To quickly deliver such novel treatment options to patients with CNS diseases, the R&D teams at Addex must be nimble, data-driven, and collaborative, but doing such can be challenging when facing complex workflows, a true big data challenge with huge volumes, velocity and variety of R&D data, and occasional staff departures. Dotmatics has saved their scientists hours of time spent in analyzing data compared to our previous solution. 

What are some key challenges that researchers face when transitioning from traditional drug discovery methods to AI-driven approaches, and how are these challenges being addressed?


Transitioning from traditional drug discovery methods to AI-driven approaches presents several key challenges, including ensuring data quality and availability, integrating AI with existing workflows, maintaining interpretability and trust, navigating regulatory and ethical considerations, and managing cost and infrastructure needs.

A fundamental issue is that AI models are only as good as the data they learn from; bad data leads to bad science, emphasizing the need for high-quality, well-annotated data. Organizations are thus improving data collection and curation, and ensuring access to diverse datasets.

There is also a growing emphasis on documenting where AI/ML models are used and the training sets employed, which is crucial for accurately reflecting on model success in the future. Integrating AI technologies can disrupt established workflows, so institutions are gradually implementing AI tools and providing training to ease this transition. Interpretability remains a critical challenge; if a model is uninterpretable by an impartial and trained scientist, it can reduce trust in the model. Developers are enhancing the interpretability of AI models and conducting rigorous validation studies to build confidence.

As pioneers in scientific R&D software, we are committed to ensuring AI's responsible implementation, fostering honest discussions among stakeholders, and supporting scientists in harnessing AI's power to change scientific discovery for the better.

Additionally, the high costs associated with AI infrastructure and expertise are being mitigated through cloud-based solutions and collaborative models, like Luma Lab Connect allowing broader access to these advanced technologies. These strategic approaches are helping to pave the way for a smoother adoption of AI in drug discovery, aiming to make the process more innovative, efficient, and effective.

Any general thoughts/quotes on the future prospects of AI in drug research? What excites you?


As soon as this year, healthcare could begin to see the impact of the first AI-based drugs in clinical trials, illustrating just how AI-powered tools are revolutionizing patient profiling and diagnostics. This is just the beginning of reaping the benefits of digitalization, especially for life science companies that are increasingly adopting drug repurposing strategies.

As we've seen, AI's ability to navigate through vast, previously untapped data is not only accelerating the discovery of potential drugs but also re-evaluating compounds that are safe, but may have missed their initial clinical targets. This approach is particularly exciting as it offers a faster route to identifying effective treatments, leveraging the safety profiles of existing drugs to meet urgent medical needs.

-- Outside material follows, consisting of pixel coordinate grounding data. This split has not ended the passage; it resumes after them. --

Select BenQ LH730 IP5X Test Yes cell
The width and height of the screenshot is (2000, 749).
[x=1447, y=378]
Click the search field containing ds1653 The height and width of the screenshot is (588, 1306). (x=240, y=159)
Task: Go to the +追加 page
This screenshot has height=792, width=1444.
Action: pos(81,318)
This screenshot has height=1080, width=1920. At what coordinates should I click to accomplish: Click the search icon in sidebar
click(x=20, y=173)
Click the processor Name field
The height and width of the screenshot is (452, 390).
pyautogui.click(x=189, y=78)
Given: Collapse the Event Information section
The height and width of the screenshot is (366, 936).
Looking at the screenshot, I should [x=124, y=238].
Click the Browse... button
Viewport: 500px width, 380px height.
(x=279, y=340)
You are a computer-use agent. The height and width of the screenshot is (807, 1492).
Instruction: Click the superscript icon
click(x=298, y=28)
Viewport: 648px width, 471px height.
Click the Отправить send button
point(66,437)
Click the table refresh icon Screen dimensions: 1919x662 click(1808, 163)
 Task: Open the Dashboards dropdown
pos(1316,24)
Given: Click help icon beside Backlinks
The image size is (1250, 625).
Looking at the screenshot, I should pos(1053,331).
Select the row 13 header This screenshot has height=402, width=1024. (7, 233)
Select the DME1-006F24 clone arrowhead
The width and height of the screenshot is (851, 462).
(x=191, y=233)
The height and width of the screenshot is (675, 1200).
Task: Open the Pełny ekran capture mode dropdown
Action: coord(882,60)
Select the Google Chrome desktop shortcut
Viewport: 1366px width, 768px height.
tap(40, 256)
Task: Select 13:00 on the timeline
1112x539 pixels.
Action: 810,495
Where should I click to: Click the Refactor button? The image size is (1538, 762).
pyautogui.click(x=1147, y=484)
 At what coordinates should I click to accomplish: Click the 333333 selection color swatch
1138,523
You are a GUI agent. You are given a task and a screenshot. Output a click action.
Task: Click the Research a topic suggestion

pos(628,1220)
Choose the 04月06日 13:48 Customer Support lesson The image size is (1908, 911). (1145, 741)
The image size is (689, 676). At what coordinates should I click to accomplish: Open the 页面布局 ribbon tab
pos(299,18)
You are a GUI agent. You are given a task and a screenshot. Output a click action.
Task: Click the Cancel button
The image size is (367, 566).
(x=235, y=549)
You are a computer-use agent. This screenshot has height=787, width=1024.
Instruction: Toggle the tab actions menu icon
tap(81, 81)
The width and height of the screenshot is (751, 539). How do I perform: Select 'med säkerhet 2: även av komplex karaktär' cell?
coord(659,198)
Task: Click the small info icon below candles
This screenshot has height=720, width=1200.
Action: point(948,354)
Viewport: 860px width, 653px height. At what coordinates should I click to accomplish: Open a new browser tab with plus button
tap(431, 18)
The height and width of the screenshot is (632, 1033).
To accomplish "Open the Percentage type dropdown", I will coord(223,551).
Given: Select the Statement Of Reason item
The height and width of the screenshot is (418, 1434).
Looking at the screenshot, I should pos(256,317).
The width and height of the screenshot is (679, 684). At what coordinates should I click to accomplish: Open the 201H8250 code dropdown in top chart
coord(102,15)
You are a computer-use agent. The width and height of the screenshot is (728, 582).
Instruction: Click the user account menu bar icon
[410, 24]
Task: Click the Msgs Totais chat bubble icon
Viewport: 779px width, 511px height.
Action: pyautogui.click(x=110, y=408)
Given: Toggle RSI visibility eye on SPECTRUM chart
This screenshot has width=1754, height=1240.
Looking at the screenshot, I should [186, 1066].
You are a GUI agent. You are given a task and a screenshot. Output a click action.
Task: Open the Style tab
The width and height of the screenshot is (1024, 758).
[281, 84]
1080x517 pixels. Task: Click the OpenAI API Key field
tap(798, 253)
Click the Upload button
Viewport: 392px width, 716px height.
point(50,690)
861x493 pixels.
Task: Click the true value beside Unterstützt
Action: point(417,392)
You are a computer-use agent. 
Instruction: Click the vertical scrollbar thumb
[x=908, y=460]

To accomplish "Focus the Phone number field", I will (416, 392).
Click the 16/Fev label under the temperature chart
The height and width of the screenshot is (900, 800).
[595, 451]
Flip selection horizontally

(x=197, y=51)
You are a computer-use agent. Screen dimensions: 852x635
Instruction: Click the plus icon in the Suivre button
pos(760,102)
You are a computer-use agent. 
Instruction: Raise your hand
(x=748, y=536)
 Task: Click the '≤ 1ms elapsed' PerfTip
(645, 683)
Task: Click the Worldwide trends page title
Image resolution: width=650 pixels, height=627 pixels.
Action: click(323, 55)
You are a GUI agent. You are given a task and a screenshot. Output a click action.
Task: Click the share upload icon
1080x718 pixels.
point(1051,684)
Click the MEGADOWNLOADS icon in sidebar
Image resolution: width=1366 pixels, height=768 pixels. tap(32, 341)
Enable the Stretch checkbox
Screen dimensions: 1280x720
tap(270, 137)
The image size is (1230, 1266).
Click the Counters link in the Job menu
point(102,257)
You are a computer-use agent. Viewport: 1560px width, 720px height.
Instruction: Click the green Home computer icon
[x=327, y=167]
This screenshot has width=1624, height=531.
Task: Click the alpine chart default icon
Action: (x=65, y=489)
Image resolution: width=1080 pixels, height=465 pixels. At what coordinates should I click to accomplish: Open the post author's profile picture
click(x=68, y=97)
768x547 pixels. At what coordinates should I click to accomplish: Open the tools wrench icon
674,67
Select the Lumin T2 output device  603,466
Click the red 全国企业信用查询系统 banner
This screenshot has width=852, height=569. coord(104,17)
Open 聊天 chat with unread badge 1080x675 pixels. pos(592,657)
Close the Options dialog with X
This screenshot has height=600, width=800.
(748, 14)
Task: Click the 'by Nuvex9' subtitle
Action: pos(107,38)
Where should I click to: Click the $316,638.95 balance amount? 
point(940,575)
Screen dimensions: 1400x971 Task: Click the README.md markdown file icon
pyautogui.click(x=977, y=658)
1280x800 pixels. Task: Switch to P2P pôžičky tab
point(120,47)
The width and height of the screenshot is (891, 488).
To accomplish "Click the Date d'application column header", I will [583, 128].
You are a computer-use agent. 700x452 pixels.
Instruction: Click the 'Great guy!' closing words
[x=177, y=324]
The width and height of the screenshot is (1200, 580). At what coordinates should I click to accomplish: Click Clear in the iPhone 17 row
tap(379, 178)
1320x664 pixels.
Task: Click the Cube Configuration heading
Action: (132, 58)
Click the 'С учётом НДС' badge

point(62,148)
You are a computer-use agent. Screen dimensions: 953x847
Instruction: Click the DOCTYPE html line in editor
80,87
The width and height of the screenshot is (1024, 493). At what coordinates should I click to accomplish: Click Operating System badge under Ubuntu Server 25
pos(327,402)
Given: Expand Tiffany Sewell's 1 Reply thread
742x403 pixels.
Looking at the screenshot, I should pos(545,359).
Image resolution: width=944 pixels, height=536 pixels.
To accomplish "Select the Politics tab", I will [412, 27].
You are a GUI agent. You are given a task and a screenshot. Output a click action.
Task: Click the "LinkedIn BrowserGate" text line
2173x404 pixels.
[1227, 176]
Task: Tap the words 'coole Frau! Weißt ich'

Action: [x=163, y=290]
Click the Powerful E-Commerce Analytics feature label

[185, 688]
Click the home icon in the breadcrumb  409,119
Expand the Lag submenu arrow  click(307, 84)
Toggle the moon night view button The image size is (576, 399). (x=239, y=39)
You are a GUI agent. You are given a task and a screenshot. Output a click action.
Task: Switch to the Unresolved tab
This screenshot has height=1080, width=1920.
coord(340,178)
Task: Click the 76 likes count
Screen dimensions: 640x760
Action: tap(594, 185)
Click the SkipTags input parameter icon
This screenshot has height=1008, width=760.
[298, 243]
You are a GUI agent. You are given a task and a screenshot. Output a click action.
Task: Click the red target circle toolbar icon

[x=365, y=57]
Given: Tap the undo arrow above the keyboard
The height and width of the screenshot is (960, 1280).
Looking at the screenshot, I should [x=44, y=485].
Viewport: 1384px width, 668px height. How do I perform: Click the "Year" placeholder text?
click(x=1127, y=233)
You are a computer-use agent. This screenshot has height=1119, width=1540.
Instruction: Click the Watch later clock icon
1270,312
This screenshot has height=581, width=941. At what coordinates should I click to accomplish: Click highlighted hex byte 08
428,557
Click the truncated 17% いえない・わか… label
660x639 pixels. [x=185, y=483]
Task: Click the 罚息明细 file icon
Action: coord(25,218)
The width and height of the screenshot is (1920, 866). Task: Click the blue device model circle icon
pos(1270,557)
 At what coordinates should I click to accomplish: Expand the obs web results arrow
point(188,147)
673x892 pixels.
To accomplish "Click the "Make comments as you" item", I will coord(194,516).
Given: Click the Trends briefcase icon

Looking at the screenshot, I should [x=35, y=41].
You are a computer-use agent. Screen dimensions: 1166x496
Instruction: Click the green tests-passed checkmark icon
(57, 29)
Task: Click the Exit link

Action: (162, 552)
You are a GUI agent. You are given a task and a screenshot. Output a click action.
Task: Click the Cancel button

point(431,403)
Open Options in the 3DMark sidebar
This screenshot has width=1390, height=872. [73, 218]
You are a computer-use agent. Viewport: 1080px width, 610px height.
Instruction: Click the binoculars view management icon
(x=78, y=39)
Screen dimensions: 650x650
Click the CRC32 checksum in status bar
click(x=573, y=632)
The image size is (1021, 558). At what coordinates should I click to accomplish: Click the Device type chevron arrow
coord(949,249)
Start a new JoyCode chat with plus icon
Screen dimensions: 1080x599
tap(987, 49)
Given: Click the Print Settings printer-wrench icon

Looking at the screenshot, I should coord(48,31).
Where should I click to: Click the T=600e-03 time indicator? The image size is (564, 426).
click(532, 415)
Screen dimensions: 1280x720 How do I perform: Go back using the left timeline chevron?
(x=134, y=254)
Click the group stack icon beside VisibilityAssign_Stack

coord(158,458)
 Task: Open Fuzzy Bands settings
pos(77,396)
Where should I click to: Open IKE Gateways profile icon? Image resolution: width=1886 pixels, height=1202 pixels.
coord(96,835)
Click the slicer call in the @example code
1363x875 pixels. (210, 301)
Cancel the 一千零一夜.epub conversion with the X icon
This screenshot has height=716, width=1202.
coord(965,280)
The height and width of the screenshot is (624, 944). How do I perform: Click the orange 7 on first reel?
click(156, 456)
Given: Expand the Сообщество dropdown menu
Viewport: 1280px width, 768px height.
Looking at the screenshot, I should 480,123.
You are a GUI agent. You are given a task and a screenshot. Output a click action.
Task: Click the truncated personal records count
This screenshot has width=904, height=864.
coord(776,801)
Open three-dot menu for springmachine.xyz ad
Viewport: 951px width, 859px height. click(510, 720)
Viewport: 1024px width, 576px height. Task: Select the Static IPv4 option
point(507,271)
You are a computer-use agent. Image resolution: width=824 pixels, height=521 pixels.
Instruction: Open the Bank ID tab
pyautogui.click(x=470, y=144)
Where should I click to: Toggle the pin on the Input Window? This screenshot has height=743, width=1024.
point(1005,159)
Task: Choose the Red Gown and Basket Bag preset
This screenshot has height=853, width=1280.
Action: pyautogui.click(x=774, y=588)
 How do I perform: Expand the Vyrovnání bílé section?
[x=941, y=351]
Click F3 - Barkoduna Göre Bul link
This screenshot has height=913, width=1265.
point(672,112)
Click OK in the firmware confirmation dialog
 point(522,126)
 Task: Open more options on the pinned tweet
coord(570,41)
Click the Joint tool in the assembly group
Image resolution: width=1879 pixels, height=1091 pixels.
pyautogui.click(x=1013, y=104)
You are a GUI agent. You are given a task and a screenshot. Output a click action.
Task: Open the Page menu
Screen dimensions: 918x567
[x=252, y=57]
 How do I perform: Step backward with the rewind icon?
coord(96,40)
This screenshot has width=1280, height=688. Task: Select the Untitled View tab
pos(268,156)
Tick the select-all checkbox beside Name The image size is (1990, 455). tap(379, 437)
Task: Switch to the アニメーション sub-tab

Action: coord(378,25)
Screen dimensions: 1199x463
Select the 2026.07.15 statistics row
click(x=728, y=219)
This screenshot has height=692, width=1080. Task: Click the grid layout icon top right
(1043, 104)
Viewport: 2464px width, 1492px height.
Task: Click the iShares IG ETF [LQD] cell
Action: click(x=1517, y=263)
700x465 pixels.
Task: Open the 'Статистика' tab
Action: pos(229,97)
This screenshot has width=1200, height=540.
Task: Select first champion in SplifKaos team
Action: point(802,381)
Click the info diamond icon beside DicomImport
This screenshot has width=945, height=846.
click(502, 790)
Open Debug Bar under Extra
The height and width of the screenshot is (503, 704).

Each new drug candidate, whether it succeeds in clinical trials or not, represents a step toward better health and quality of life for people with both common or rare diseases. Keep in mind that the introduction of ChatGPT wasn’t a Cambrian moment either. The idea of large language models dates back to the 1960s. Computer scientists and chip designers worked quietly and diligently for decades to make the release of ChatGPT possible.

Along the way, they delivered advances in data storage and processing that have transformed how we live and work. Pharma’s march toward the successful application of AI will be punctuated with the same small wins that add up to transformative change. It's a groundbreaking time in healthcare, where AI's integration promises to transform patient outcomes and drive a new era of innovation and efficiency in drug development.